The conclusive number of Kyrgyzstan casinos is something in some dispute. As data from this state, out in the very remote central area of Central Asia, tends to be awkward to acquire, this may not be too astonishing. Whether there are 2 or 3 authorized gambling dens is the item at issue, maybe not in fact the most earth-shaking bit of information that we do not have.
What no doubt will be true, as it is of many of the old Russian states, and absolutely accurate of those in Asia, is that there will be a great many more illegal and backdoor gambling dens. The change to legalized betting did not energize all the former locations to come away from the dark into the light. So, the battle over the total amount of Kyrgyzstan’s gambling halls is a small one at best: how many legal ones is the element we are trying to answer here.
We understand that located in Bishkek, the capital city, there is the Casino Las Vegas (a spectacularly unique title, don’t you think?), which has both table games and video slots. We can also find both the Casino Bishkek and the Xanadu Casino. Both of these offer 26 slot machines and 11 table games, split amongst roulette, twenty-one, and poker. Given the remarkable similarity in the square footage and setup of these 2 Kyrgyzstan casinos, it may be even more surprising to determine that both share an address. This appears most astonishing, so we can clearly conclude that the list of Kyrgyzstan’s casinos, at least the accredited ones, stops at two casinos, one of them having changed their name recently.
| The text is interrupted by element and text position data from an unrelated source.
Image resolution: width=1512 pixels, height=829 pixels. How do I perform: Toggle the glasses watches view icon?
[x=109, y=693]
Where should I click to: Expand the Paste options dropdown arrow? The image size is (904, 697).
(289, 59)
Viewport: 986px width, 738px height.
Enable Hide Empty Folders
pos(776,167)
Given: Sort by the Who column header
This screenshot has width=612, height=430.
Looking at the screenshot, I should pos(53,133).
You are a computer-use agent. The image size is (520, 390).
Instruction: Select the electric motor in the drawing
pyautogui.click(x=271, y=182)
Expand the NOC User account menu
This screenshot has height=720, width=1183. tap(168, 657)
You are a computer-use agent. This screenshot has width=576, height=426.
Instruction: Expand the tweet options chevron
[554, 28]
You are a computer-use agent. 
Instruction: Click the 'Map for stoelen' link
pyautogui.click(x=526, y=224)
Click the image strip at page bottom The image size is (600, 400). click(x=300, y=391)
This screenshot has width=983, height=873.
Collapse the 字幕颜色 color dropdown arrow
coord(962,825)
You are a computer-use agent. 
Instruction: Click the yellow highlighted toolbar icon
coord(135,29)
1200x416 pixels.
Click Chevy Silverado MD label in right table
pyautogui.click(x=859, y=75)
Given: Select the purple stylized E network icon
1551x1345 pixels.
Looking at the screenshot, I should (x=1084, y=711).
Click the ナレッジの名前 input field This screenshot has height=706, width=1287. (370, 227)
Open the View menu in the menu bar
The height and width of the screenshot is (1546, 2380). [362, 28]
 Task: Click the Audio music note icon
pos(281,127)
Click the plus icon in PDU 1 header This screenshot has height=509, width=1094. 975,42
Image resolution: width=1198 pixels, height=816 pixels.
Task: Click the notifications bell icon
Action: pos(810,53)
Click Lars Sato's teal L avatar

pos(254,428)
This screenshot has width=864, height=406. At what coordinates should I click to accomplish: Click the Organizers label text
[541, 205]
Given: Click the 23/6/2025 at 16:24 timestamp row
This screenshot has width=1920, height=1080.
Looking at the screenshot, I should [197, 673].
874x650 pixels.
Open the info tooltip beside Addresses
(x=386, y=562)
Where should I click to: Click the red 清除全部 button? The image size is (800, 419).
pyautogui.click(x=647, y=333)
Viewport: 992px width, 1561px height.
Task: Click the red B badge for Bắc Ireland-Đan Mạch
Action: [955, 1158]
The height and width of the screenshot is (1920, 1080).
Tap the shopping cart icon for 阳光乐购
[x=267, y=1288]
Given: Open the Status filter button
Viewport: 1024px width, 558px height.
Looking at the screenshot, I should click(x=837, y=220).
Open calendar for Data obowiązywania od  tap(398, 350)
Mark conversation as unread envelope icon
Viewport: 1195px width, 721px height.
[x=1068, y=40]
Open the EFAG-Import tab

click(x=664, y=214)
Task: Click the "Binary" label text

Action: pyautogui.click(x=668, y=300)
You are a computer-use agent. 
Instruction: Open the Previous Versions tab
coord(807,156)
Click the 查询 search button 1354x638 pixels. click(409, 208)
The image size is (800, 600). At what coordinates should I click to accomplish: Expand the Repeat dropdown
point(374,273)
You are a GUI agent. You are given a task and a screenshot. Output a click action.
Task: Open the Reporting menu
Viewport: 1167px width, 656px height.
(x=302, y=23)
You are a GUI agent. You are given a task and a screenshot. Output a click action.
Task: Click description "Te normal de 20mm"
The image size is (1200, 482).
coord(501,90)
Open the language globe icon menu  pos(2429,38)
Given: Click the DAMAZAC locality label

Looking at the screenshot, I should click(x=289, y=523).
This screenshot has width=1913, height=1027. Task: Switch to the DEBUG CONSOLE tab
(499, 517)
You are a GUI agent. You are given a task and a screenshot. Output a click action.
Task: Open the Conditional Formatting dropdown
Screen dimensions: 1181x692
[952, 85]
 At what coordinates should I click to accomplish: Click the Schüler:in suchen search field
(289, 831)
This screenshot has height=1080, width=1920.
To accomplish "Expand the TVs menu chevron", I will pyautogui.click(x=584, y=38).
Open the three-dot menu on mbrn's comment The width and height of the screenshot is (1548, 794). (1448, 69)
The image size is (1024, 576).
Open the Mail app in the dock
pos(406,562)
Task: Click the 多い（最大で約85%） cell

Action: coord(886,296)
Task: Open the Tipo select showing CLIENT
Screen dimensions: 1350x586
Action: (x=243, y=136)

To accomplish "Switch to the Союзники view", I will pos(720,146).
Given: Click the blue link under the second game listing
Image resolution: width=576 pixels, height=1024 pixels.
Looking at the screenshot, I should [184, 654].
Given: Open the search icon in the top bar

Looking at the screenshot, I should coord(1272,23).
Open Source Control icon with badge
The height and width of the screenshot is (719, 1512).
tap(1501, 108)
The state, in common with many of the ex-USSR, has undergone something of a accelerated adjustment to free market. The Wild East, you may say, to allude to the anarchical conditions of the Wild West a century and a half back.
Kyrgyzstan’s gambling dens are in fact worth checking out, therefore, as a bit of anthropological analysis, to see dollars being played as a form of collective one-upmanship, the aristocratic consumption that Thorstein Veblen wrote about in nineteeth century u.s.a..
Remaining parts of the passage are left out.